Get after walleyes through the heat of the season with a number of hot new gear offerings.

Hot List: New Baits & Rigs for Summer Walleye Fishing

Photo courtesy JB Lures

The summer months represent an intriguing period for the walleye angler. It’s a time when walleyes can be found in a whole host of locations ranging from shallow and mid-depth weeds to main-lake humps or scattered about in deeper water. By the same token, several popular presentations are also available to, and effective for, anglers over the course of these months.

In earlier parts of the summer, when fish are still quite shallow, a slip-bobber rig or a jig-and-minnow/jig-and-soft plastic combo might be the name of the game. A spinner rig or crawler harness, on the other hand, often produces well throughout this season.
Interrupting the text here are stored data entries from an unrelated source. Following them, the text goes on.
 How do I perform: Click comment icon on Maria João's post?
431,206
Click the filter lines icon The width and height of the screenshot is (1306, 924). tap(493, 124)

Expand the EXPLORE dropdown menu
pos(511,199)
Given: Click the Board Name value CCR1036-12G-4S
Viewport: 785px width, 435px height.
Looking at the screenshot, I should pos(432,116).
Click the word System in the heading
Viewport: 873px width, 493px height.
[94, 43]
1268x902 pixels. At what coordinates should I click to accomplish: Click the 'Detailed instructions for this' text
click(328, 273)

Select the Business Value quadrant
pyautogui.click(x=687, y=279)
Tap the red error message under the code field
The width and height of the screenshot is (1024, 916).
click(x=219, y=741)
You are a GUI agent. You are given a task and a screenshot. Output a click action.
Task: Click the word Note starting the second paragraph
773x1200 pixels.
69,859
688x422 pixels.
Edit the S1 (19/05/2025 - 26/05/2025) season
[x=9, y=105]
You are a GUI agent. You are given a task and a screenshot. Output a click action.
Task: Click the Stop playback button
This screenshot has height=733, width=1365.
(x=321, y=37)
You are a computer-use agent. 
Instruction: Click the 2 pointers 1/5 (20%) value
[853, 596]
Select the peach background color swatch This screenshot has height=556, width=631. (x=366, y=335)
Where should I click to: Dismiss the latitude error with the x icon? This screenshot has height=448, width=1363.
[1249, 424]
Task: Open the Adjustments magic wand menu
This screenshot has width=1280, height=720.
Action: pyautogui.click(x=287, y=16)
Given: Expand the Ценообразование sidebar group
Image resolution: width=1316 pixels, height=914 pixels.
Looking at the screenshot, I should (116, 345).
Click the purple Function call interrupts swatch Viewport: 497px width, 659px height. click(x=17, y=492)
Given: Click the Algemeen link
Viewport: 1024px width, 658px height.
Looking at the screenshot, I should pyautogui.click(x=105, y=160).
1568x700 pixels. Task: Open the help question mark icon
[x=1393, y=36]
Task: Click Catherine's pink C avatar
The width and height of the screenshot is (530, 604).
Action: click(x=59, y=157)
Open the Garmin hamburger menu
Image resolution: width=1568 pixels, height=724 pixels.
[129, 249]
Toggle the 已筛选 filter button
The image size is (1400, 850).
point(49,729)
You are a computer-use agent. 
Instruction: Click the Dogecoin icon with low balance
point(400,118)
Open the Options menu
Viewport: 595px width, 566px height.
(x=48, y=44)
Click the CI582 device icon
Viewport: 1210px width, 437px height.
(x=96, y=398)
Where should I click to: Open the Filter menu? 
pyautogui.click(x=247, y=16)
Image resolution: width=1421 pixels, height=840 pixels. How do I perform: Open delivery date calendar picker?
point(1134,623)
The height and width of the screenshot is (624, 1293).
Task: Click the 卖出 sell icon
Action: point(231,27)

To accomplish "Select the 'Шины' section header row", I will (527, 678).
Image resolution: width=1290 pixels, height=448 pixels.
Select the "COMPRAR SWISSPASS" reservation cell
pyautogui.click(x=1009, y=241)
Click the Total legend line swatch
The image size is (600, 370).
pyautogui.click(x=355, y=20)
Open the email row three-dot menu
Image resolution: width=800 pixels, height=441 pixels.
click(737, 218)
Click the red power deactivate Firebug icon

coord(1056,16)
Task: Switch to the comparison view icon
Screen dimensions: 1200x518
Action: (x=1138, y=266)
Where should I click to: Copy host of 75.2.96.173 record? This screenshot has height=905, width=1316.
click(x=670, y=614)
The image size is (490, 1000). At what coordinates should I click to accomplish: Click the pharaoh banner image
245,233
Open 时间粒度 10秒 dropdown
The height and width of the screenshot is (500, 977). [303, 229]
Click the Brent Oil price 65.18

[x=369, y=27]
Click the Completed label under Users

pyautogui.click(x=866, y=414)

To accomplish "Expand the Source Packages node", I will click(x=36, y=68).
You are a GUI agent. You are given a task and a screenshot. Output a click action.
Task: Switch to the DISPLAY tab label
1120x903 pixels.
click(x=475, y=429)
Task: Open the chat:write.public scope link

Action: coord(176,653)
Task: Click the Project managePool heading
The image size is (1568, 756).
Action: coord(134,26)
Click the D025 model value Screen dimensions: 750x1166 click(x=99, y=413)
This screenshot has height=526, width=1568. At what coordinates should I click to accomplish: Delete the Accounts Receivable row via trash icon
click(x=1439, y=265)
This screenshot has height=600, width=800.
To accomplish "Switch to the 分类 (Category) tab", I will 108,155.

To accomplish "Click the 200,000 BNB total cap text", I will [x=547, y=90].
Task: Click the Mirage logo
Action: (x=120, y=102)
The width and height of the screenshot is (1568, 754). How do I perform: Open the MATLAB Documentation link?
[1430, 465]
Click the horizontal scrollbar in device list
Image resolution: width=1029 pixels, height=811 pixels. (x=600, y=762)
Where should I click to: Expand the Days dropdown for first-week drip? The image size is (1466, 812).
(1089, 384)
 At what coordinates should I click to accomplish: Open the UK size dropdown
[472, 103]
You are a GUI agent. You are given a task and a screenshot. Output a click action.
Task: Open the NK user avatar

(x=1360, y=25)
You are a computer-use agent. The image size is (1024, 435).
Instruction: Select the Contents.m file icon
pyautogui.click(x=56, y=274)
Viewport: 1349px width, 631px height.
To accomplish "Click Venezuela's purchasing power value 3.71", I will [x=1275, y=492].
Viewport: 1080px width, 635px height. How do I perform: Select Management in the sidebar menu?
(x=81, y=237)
Aggressively snapping jigging rap-style baits is a hot ticket when fish are concentrated around structure and highly active. And when 'eyes disperse widely in mid-summer, covering water by pulling crankbaits with or without planer boards (and with or without lead-core line, depending on the depth) can be the fastest way to boat limits.

In short, summer walleye anglers have lots of choices available. And with manufacturers constantly improving their products, there are always new baits and rigging options to explore.

Here are some great summer walleye baits to keep in mind when you hit the water.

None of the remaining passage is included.